GOAL OF THE EXERCISE: The line containing "Image resolution: width=868" and every line after it to the end of the records: set those down exactly, without any pictures.

[Stored items from a collection]

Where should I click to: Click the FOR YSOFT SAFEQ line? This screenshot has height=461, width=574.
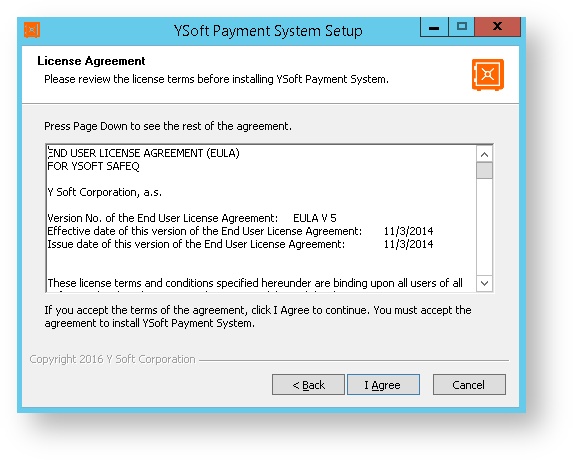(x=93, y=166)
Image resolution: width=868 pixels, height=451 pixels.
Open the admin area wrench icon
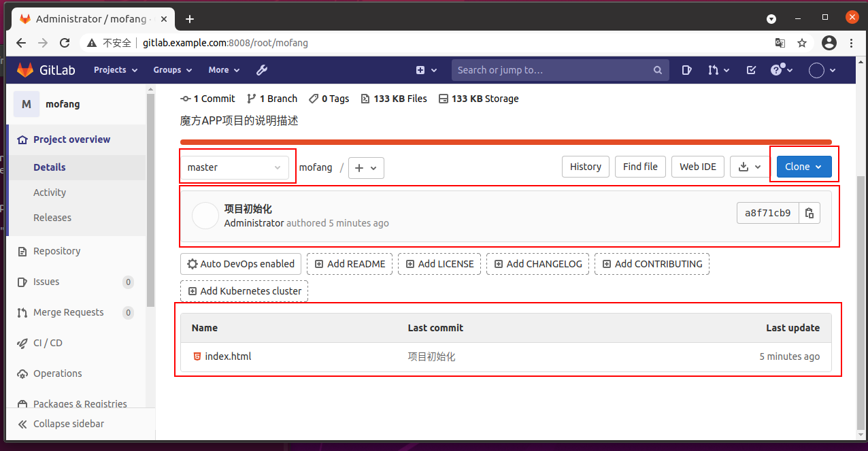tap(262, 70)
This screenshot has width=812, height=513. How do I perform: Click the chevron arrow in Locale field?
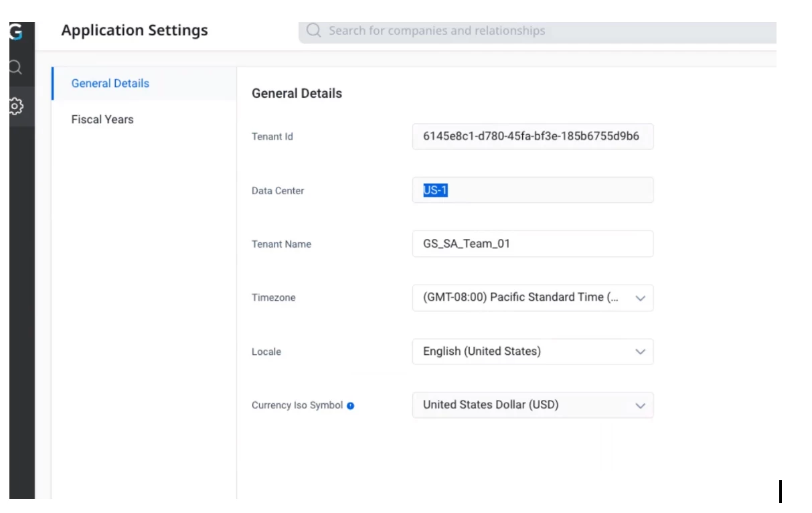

SOLUTION TO THIS EXERCISE:
Image resolution: width=868 pixels, height=451 pixels.
Open the admin area wrench icon
tap(262, 70)
This screenshot has width=812, height=513. How do I perform: Click the chevron arrow in Locale field?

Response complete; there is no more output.